Stan. Image: Stephen Rahn/Flickr
The remains of a Tyrannosaurus rex that lived some 67 million years ago have been sold at auction for $31.8 million, a world record for a fossilized dinosaur.
The near-complete T. rex skeleton, named “Stan,” now belongs to an anonymous buyer who secured the milestone bid at the “20th Century Evening Sale” held Tuesday at Christie’s in New York.
The hefty price tag dwarfs what the Field Museum in Chicago paid for its T. rex, named “Sue,” which was procured for $8.4 million in 1997. Sue held the title of “most expensive dinosaur” for more than two decades—until this week.
Stan, also known as Lot 59, was expected to attract a price comparable to Sue, but the bidding war blew past the $6-8 million guide price within minutes and ended up at $27.5 million, with a few million more tacked on for commission fees and other costs.
James Hyslop, head of Christie’s science & natural history department, called the opportunity to buy Stan “a once-in-a-generation chance” in a statement.
“There simply aren’t T. rexes like this coming to market,” he said. “It’s an incredibly rare event when a great one is found.”
Stan was discovered in 1987 by its namesake, amateur paleontologist Stan Sacrison, at Hell Creek Formation in South Dakota. For decades, the remains of the iconic T. rex have been on display at the Black Hills Institute of Geological Research in Hill City, South Dakota. The specimen was put on sale at the request of a 2018 court resolution between the museum shareholders, who are brothers.

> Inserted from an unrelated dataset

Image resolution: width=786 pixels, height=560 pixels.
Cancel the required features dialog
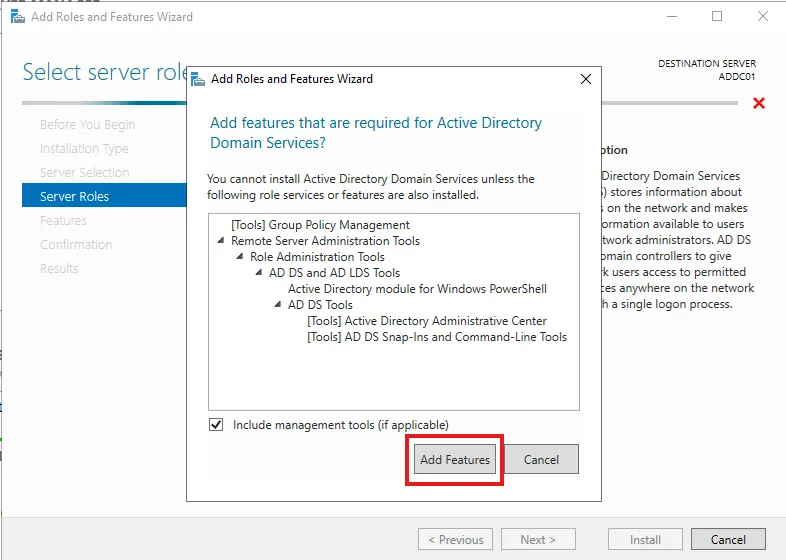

Measuring some 40 feet in length and 13 feet tall, Stan is among the most complete T. rex fossils in the world. The specimen contains 188 bones, representing about 70 percent of the full skeleton. Its skeletal features suggest that it was a male.

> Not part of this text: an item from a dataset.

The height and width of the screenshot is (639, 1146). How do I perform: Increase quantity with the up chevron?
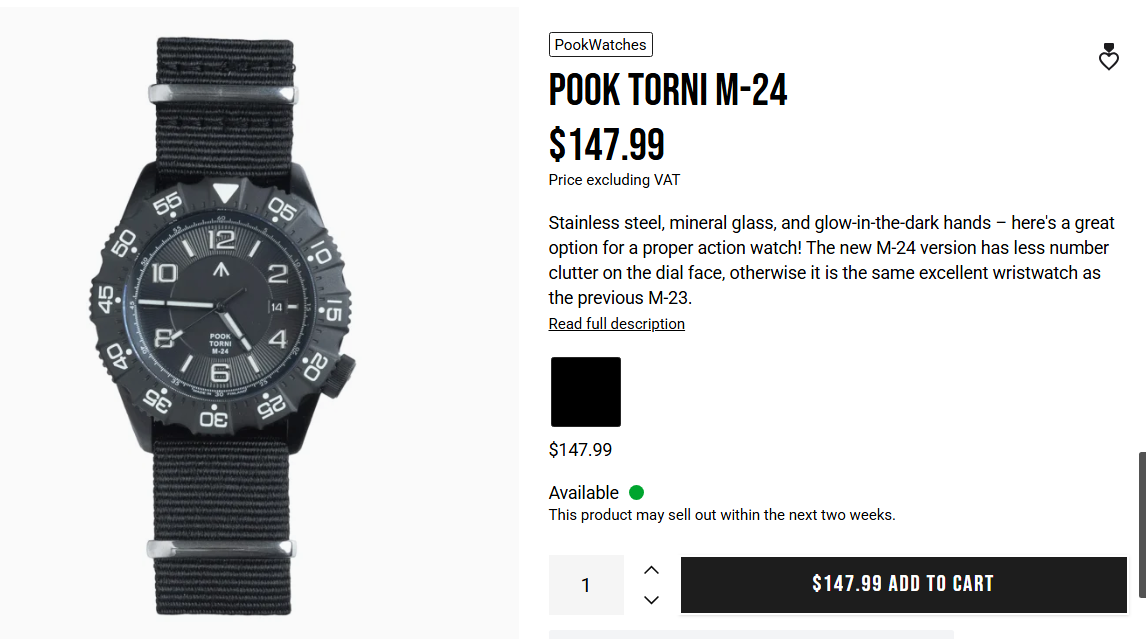pos(651,570)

Because of the dinosaur’s exceptional condition, casts of Stan have ended up at dozens of museums around the world. Stan’s skull is particularly well-preserved, and contains puncture wounds that suggest the animal tousled with other tyrannosaurs. Some of Stan’s wounds appear to have partially healed before the animal died, at an estimated age of 20.
Given that the buyer remains unidentified, it’s unclear where Stan will end up now. Sue has become a beloved attraction of the Field Museum, so many paleontologists hope to see Stan remain accessible to the public, instead of hidden away in a private collection.
“I am keeping my fingers and toes crossed that this remarkable fossil stays in the public domain for all to enjoy,” Phil Manning, a paleontologist at University of Manchester, told BBC News.